I’ve seen a trend lately of people who aren’t in serious debt trouble, but who are carrying a relatively small amount of credit card debt – a few thousand dollars – and are having difficulty breaking that cycle. In nearly every case, they also have no cash savings. This is not a coincidence.

We all have expenses that pop up from time to time which often fall into the following categories: car or home repairs, medical or vet bills, and kid expenses. You may know that you’re going to need new tires on your car, or you may be surprised that your washing machine suddenly dies, but these things pop up all the time, and many times are too big to be paid for out of your monthly cash flow, so you need a cash cushion to absorb them so that you don’t resort to putting the expense on your credit card with no real plan to pay it off.

The most important thing I can tell you is this: Credit card debt becomes nearly impossible to pay off if you’re continuing to use the credit cards, as it’s a moving target. You have to stop using your credit cards if you want to pay them off.

My advice to people in this situation usually looks something like this:

1. Set up a savings account in your bank and fund it however you can – with your tax refund or a bonus or monthly automatic transfers. Aim for an initial goal of $2,000-$3,000, and don’t stop saving until you get there.

2. Use that savings to pay for things that you can’t manage out of regular cash flow. Do everything you can to avoid using credit cards.

3. Figure out how much you can afford to pay on your credit cards each month, and make that a priority. You may have to make other sacrifices for a period of time to get rid of this debt.

4. Consider ways to reduce the interest rate on your credit cards, whether that’s with a 0% interest credit card, a personal loan from a bank, or even possibly a home equity loan.

5. If you’re still building your savings and find yourself with “extra” money – whether you’re in a 3-paycheck month or your car is finally paid off, or it’s bonus time at work, put half of that money towards your savings account and half toward your credit card debt. If your savings account is already at a comfortable level, you can put all the money towards your debt.

6. Once your credit card debt is paid off, use the monthly payments to increase that savings cushion to a higher level – maybe something in the $5,000-$10,000 range.

This savings cushion is different from a true emergency fund. An emergency fund is designed to be available to pay the mortgage or rent and to put food on the table if you experience a life-changing event such as a job loss or severe disability. That money is sacred and should be only touched in cases of true emergencies. People with credit card debt usually don’t have an emergency fund, or any savings at all. I try to have them start with a modest savings account as described above, and then once they’re out of high-interest debt they can make serious progress towards building a real emergency fund. It’s very difficult to build an emergency fund if you’re also facing 22% interest rates on your credit card debt.
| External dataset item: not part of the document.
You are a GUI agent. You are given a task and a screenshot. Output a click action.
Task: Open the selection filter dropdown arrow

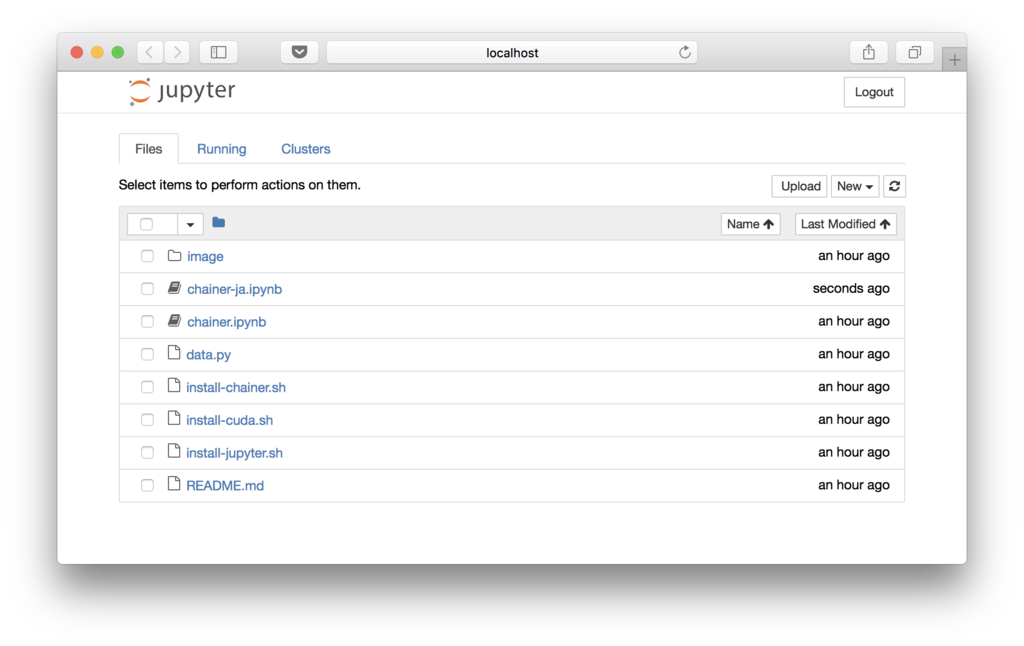tap(190, 224)
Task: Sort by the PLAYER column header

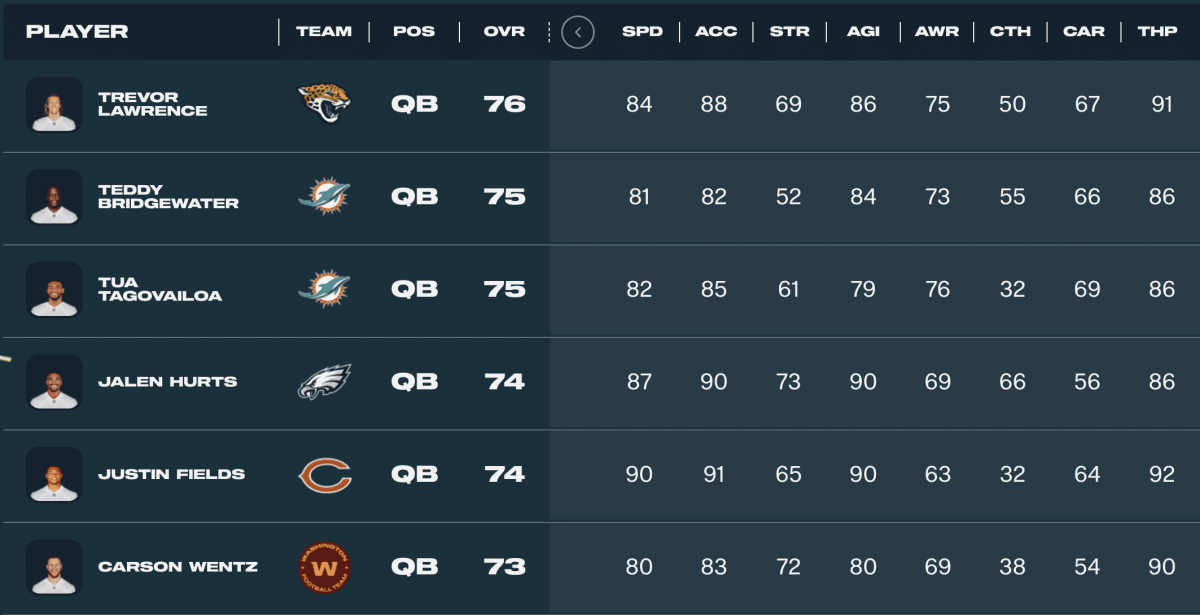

I have some clients who I see on an ongoing basis who have been remarkably successful in getting a handle on their credit card debt and also building a small savings cushion at the same time. The key is usually their level of motivation; if they’re done with debt and can’t take it anymore, I find that they are able to take the necessary steps to build this small amount of savings, and they stop using credit cards entirely – often they choose to cut them up as part of the process. They can see the light at the end of the tunnel and can visualize what their lives will be like when hundreds or thousands of dollars aren’t going out the door every month to pay down old credit card debt.